– Спектакль рассчитан на нашего посла. Они превращают себя в живые факелы из протеста против войны во Вьетнаме. Азиатский фанатизм, помноженный на наивность.
Раньше я только знал, что человек способен от ужаса обвисать, точно проколотая шина, превращаться в ничто, как хирургические перчатки, упавшие в кислоту. Теперь я видел, как страх убивал нашего посла – его лицо из белого стало серым, как маска Фантомаса, а он всё не догадывался сесть.

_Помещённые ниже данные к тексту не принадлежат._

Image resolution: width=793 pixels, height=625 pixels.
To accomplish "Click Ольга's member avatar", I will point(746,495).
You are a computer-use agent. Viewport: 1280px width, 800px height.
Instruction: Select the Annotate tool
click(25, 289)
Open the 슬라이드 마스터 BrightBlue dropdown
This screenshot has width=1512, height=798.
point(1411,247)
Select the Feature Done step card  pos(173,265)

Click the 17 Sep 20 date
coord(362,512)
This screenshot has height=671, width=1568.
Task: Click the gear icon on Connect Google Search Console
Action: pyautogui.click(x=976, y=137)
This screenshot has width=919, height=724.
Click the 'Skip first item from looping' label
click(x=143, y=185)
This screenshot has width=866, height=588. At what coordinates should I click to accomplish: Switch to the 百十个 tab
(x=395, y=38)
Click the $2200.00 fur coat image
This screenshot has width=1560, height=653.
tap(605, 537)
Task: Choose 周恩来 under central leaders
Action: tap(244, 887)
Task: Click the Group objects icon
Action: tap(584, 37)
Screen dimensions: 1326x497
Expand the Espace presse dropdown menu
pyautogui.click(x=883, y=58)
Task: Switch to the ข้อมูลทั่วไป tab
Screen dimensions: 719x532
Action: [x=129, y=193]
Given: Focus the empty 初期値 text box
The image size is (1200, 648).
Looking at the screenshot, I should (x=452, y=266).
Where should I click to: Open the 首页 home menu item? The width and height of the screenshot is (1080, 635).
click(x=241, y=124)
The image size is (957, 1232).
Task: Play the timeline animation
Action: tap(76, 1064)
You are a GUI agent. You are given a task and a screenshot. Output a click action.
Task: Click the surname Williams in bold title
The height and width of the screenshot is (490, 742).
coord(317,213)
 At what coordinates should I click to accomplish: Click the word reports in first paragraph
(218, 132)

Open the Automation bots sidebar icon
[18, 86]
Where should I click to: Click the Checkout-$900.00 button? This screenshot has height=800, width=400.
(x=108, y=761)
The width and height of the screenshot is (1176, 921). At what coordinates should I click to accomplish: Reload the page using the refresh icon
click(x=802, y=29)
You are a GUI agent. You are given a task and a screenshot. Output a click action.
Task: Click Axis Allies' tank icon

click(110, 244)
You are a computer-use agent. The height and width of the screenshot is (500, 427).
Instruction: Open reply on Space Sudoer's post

– В первый раз меня просто вывернуло наизнанку, – признался Локк, – а потом я понял: не надо стоять слишком близко. Жаль Уоррена, ему может крепко влететь – мы не прощаем, когда охрана даёт такого маху.
Он ещё долго не мог успокоиться: они были с Уорреном друзьями. Мы уже летели в Тха-Калор, когда Локк сказал:
– Во всяком случае, азиаты умеют умирать без лишних слов. Вам будет легче, чем у Линдмана.
19
Я увидел миссию святой Лауренсии в полдень 15 февраля, когда вертолёт уже почти коснулся земли. Миссия была хорошо упрятана в джунглях, только с реки открывался коридор ярдов в сто: бамбуковая набережная, белая колокольня с крестом и памятник на могиле первого миссионера – железное распятие в рост человека.
Прилёт машины не вызвал оживления. Набережная оставалась безлюдной, если не считать отца Дрю, который встречал меня, и двух парней в трусиках, которые встречали мой багаж.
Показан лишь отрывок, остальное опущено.